In this case, Elizabeth Conlee is seeking $100,000 because she said her 6-year-old son suffered physical and psychological wounds after he fell asleep on the bus and was locked inside by a driver at the end of his shift. School officials say drivers are supposed to check the buses before they get off, but, for some reason, the driver didn't see the sleeping boy.

The courts eventually will decide whether the board and bus company should be held accountable for the mistake, but the incident poses a more serious question about why so many people are suing the school board these days.

Until recently, only two or three suits were filed against the Anne Arundel school board each year. Most of those stemmed from school bus accidents in which passengers, pedestrians or motorists claimed injury.

But in the past 18 months, more than a dozen lawsuits have been filed against the education board.
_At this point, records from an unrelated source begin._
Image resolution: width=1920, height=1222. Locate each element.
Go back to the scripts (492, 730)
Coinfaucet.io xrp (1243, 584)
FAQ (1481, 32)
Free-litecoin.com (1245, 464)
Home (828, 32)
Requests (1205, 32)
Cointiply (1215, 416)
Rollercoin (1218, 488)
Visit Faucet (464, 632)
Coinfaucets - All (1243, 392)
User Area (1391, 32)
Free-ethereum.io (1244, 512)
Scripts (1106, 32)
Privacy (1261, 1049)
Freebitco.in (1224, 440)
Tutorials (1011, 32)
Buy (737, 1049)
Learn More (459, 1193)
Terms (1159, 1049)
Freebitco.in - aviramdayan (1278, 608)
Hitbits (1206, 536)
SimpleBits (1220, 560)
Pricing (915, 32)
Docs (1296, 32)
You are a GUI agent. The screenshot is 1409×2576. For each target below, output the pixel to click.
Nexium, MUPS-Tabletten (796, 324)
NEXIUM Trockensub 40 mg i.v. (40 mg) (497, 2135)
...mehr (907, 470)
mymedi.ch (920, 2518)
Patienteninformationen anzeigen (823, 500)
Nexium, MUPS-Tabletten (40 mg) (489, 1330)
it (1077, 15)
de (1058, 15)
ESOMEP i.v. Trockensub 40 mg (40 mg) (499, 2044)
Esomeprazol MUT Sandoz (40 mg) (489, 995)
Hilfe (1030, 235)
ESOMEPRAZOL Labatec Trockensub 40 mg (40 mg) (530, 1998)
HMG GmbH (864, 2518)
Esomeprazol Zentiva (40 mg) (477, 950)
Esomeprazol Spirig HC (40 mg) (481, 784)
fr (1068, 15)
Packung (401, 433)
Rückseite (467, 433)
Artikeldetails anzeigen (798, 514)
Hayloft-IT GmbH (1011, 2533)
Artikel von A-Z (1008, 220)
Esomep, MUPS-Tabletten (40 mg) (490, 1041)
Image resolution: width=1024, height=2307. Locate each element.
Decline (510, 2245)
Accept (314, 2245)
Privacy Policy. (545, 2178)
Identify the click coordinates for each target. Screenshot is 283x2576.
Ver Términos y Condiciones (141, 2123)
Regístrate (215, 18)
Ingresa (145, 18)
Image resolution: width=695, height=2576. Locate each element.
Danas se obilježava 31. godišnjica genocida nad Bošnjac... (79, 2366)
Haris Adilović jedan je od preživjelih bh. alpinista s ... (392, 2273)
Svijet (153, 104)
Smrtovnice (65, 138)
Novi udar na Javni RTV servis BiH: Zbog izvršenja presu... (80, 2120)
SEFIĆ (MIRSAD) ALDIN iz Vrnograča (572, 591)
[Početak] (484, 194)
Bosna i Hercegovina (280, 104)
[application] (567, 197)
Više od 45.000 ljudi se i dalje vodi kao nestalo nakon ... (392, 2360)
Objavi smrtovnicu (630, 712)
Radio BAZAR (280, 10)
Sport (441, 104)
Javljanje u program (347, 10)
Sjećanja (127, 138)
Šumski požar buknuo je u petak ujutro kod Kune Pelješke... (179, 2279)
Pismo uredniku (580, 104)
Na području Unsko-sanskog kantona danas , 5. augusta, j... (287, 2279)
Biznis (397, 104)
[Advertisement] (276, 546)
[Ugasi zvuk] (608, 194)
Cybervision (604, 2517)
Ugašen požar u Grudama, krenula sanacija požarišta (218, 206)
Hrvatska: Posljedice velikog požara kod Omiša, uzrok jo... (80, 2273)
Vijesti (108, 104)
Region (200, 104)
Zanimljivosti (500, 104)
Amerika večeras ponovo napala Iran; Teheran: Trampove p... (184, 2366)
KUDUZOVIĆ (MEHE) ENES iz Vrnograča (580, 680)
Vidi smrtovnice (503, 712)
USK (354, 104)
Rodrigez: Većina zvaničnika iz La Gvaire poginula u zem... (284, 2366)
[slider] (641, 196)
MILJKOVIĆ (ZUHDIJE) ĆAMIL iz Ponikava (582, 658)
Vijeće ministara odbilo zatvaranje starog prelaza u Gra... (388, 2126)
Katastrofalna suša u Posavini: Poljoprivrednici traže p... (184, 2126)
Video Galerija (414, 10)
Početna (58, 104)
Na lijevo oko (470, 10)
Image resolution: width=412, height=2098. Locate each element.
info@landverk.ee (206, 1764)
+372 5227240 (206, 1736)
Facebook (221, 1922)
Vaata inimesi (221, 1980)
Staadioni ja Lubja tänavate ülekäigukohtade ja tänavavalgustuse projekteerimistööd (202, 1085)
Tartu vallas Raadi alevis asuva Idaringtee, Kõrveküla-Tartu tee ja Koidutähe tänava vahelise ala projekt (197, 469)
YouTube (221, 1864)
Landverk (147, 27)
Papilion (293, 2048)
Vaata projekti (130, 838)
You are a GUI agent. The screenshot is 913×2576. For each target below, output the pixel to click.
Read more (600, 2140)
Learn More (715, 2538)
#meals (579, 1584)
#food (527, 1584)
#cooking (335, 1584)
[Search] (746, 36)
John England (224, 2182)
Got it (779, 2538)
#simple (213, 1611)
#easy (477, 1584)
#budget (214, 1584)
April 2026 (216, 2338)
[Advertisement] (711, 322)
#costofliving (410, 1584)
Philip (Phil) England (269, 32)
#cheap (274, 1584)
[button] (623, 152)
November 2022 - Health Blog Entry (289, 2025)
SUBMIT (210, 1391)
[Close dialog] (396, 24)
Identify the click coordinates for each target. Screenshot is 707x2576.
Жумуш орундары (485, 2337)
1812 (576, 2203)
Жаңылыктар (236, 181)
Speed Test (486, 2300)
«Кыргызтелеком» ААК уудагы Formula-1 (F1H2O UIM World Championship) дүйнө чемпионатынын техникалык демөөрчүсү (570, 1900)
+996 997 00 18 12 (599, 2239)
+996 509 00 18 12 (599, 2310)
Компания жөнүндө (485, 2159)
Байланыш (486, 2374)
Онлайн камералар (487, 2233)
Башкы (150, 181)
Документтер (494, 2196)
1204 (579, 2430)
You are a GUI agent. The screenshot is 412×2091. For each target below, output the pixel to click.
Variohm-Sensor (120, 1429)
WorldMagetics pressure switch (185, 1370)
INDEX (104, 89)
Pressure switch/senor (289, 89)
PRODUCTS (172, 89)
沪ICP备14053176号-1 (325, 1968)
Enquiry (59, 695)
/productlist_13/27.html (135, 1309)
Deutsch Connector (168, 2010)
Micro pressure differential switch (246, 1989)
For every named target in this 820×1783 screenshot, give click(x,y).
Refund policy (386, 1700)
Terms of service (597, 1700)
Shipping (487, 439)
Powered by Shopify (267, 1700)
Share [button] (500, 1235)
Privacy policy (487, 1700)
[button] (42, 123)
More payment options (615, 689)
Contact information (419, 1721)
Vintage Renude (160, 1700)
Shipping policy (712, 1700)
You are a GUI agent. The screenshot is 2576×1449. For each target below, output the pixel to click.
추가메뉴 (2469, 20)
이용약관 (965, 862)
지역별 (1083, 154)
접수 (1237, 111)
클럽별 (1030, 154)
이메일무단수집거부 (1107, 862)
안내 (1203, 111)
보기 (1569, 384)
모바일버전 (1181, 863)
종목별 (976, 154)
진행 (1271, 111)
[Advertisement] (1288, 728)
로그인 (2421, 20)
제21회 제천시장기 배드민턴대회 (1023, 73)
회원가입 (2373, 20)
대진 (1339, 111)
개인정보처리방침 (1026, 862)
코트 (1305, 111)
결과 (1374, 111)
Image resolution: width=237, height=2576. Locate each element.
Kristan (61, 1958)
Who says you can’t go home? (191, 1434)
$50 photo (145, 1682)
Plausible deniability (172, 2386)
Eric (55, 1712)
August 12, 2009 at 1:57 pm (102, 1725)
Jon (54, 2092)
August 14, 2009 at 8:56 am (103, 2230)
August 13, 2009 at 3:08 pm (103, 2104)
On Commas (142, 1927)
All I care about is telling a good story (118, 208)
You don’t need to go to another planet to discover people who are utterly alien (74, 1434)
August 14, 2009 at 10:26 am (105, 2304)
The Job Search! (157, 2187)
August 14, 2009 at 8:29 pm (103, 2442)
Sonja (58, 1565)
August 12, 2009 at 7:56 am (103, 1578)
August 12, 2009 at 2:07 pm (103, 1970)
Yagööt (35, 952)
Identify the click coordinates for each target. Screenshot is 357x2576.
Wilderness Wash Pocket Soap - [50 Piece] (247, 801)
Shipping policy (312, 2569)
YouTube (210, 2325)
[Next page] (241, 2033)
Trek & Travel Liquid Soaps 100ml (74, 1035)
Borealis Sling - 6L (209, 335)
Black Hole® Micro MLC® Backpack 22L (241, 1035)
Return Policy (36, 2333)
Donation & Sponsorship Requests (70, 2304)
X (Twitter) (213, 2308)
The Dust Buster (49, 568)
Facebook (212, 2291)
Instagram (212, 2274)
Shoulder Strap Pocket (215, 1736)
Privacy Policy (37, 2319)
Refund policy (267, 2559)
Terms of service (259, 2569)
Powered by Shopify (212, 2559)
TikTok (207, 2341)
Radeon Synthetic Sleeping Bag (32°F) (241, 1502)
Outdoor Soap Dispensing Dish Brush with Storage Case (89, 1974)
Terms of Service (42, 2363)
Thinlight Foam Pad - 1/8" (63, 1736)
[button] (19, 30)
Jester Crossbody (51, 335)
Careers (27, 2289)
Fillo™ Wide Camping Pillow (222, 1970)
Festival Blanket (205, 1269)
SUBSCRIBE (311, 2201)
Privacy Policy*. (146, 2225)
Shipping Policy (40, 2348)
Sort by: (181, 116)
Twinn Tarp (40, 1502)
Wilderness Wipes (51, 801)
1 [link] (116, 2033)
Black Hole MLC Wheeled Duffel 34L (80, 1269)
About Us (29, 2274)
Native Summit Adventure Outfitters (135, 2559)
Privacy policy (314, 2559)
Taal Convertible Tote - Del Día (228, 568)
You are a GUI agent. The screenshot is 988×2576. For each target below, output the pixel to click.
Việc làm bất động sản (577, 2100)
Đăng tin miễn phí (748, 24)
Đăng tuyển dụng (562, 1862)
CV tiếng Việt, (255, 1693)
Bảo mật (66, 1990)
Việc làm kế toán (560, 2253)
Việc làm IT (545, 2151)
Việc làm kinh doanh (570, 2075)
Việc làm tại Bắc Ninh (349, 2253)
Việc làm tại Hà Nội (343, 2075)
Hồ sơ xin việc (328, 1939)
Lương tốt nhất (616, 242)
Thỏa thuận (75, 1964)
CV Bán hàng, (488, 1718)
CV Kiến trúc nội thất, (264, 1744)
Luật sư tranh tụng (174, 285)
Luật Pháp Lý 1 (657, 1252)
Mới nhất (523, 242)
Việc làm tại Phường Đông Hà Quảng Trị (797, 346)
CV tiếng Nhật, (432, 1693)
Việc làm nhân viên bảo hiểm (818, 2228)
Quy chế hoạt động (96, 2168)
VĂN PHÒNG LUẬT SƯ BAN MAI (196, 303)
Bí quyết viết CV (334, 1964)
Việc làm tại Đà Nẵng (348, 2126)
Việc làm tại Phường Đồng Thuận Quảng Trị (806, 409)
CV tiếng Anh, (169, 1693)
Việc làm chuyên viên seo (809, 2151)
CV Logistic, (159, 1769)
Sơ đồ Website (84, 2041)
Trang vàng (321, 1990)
As might be expected, some of the litigation was spawned by the Ronald Price case; the Northeast High School teacher was tried and convicted of having sex with students. But most of the lawsuits have nothing to do with sexual improprieties. They include a suit filed by a former substitute teacher who was removed from the substitute-teacher list; a recovering drug addict who was denied a teaching job; a jogger who tripped over a pipe on school property, and a student injured in a fight who is claiming that teachers failed to intervene fast enough.

No one knows whether the recent spate of school-related litigation in Anne Arundel is a fluke or the beginning of a lasting trend.

We would be tempted to attribute the rise in litigation simply to our increasingly litigious society. Lawyers get on television and encourage people to sue. And the suits play to our desire to avoid responsibility and blame the other guy.

But county lawyers have not seen the same increase in lawsuits against other arms of the government, such as the fire and police departments. We wonder if there's another explanation: Could citizens have grown so contemptuous of the school system that they are venting their anger in the courts over any issue they can find?